• **Study material**:
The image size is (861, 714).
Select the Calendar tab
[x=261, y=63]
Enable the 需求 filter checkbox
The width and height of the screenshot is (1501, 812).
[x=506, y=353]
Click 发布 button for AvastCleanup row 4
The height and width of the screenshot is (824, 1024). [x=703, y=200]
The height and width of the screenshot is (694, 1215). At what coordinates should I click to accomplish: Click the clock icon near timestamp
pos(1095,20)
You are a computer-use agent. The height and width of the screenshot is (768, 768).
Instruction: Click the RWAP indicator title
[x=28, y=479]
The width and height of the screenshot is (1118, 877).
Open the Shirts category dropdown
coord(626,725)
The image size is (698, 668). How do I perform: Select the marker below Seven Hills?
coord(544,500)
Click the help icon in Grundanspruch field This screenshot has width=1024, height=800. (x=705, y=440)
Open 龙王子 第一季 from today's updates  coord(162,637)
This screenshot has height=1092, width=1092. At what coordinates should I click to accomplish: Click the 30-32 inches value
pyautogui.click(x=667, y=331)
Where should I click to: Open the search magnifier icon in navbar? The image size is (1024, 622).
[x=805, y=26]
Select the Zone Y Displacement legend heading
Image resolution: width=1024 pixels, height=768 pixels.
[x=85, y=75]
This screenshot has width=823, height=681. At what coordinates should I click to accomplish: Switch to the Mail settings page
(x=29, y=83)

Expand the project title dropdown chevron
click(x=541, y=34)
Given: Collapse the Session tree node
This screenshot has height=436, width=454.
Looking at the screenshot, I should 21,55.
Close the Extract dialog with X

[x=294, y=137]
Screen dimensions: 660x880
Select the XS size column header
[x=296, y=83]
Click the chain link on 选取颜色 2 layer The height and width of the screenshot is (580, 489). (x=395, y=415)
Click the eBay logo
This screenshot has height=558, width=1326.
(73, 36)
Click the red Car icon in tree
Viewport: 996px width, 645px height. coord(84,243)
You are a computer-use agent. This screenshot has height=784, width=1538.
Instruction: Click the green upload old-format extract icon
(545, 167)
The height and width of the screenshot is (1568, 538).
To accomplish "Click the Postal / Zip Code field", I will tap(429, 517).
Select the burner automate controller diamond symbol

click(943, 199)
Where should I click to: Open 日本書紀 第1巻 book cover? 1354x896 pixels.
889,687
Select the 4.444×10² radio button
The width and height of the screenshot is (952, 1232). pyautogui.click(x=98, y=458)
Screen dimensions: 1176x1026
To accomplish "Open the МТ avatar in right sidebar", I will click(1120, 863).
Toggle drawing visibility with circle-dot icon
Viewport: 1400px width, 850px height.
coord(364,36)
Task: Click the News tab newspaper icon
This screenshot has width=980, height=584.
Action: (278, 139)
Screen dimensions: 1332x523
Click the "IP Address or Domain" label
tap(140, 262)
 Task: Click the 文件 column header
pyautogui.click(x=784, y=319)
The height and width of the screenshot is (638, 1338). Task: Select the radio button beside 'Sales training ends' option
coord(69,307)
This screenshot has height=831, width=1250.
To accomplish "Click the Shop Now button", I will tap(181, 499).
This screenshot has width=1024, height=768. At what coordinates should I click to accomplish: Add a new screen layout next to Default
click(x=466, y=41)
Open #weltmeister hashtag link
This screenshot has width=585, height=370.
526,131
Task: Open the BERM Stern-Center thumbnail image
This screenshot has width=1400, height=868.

• **Task item**:
Everything from the line that contains "Where should I click to: Open 日本書紀" through the final line of the listing is to be restated word for word, and nothing more.

• **Solution to this problem**:
Where should I click to: Open 日本書紀 第1巻 book cover? 1354x896 pixels.
889,687
Select the 4.444×10² radio button
The width and height of the screenshot is (952, 1232). pyautogui.click(x=98, y=458)
Screen dimensions: 1176x1026
To accomplish "Open the МТ avatar in right sidebar", I will click(1120, 863).
Toggle drawing visibility with circle-dot icon
Viewport: 1400px width, 850px height.
coord(364,36)
Task: Click the News tab newspaper icon
This screenshot has width=980, height=584.
Action: (278, 139)
Screen dimensions: 1332x523
Click the "IP Address or Domain" label
tap(140, 262)
 Task: Click the 文件 column header
pyautogui.click(x=784, y=319)
The height and width of the screenshot is (638, 1338). Task: Select the radio button beside 'Sales training ends' option
coord(69,307)
This screenshot has height=831, width=1250.
To accomplish "Click the Shop Now button", I will tap(181, 499).
This screenshot has width=1024, height=768. At what coordinates should I click to accomplish: Add a new screen layout next to Default
click(x=466, y=41)
Open #weltmeister hashtag link
This screenshot has width=585, height=370.
526,131
Task: Open the BERM Stern-Center thumbnail image
This screenshot has width=1400, height=868.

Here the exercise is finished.